Here we go. Precision is reaching the infantry:
The system works by tracking potential ground and aerial drone targets using a day or night mode with a traditional red dot sight picture. Once found, it works out a firing solution even as a soldier’s natural breathing and fatigue draws his aim off target. All a soldier has to do is hold the trigger down.
When the solution is calibrated, the round is let loose, hitting the target and nothing else, Smart Shooter officials told Army Times at the Association of the United States Army’s annual conference in Washington, D.C., this week.

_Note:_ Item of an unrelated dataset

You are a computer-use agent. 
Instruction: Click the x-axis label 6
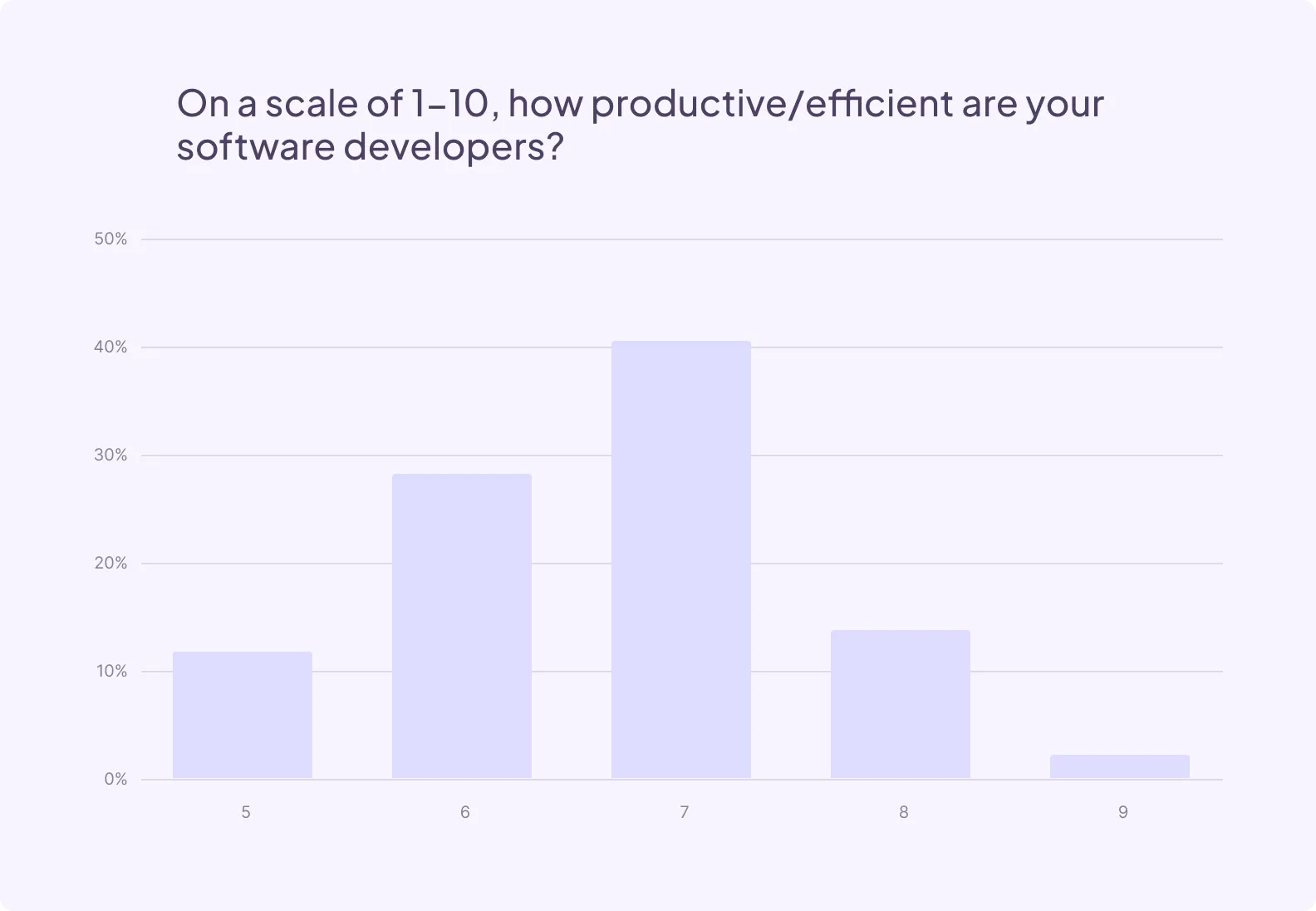pos(465,812)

The problem is when this technology (which I have dubbed Dumb But Controlled, or DBC) reaches even enemy insurgents, our training edge that emphasizes accurate shooting will be nullified. As I recently wrote on the Naval Institute blog:
The May 1972 “Battle of the Bridges” in which U.S. aircraft destroyed targets that had long resisted dumb munitions announced the arrival of a new precision method of waging war that promised “If you can see it, you can hit it. If you can hit it, you can destroy it.” That was described as the first phase of a revolutionary change in the nature of warfare.[22] That battle won with expensive but effective “remotely piloted munitions” fired from expensive planes by expensively and extensively trained air crews has filtered down to the level of rifles carried by even ill-trained individual fighters. Will U.S. Marines be prepared to win on such a battlefield of tomorrow?
This applies to the Army, too, of course. And to any Navy or Air Force people who carry rifles for a living.
I argued that marksmanship training time in basic training will have to give way to tactical training pushed down to basic training; and that leadership, tactics, and non-weapon technology must be improved to overcome enemies with marksman created by putting a rifle in their hands.
UPDATE: Enlisted leadership has to be chosen carefully to make the most of our infantry.